**Problem to solve:** Give again, word for word, every line below from the one that has "Remove Anisha G with red X icon" through the one that has "The width and", both included, and no others.

**Data under study:**
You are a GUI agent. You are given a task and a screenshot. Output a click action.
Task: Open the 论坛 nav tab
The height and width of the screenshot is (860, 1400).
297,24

==

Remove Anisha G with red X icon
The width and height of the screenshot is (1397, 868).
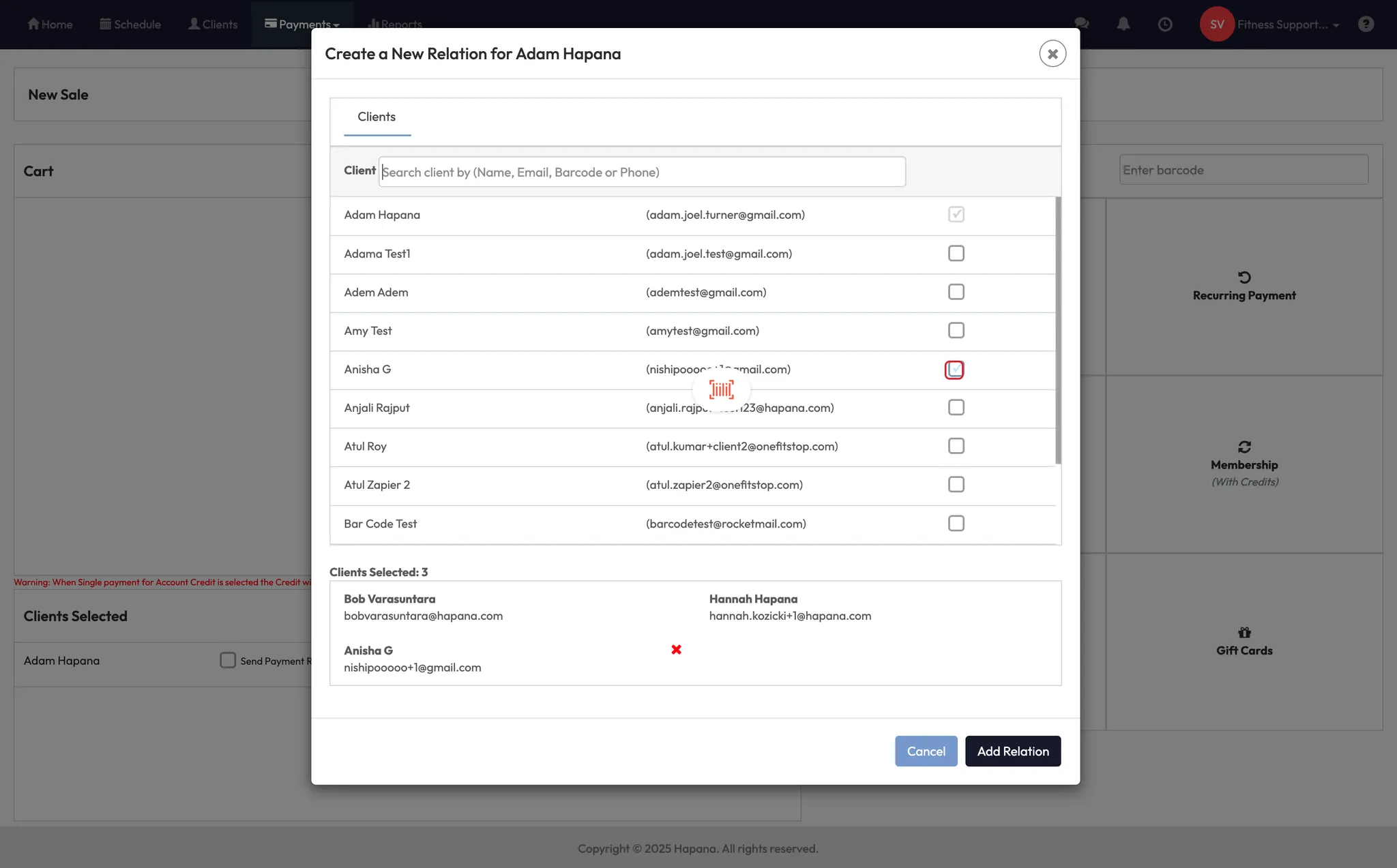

**Answer box:**
Remove Anisha G with red X icon
The width and height of the screenshot is (1397, 868).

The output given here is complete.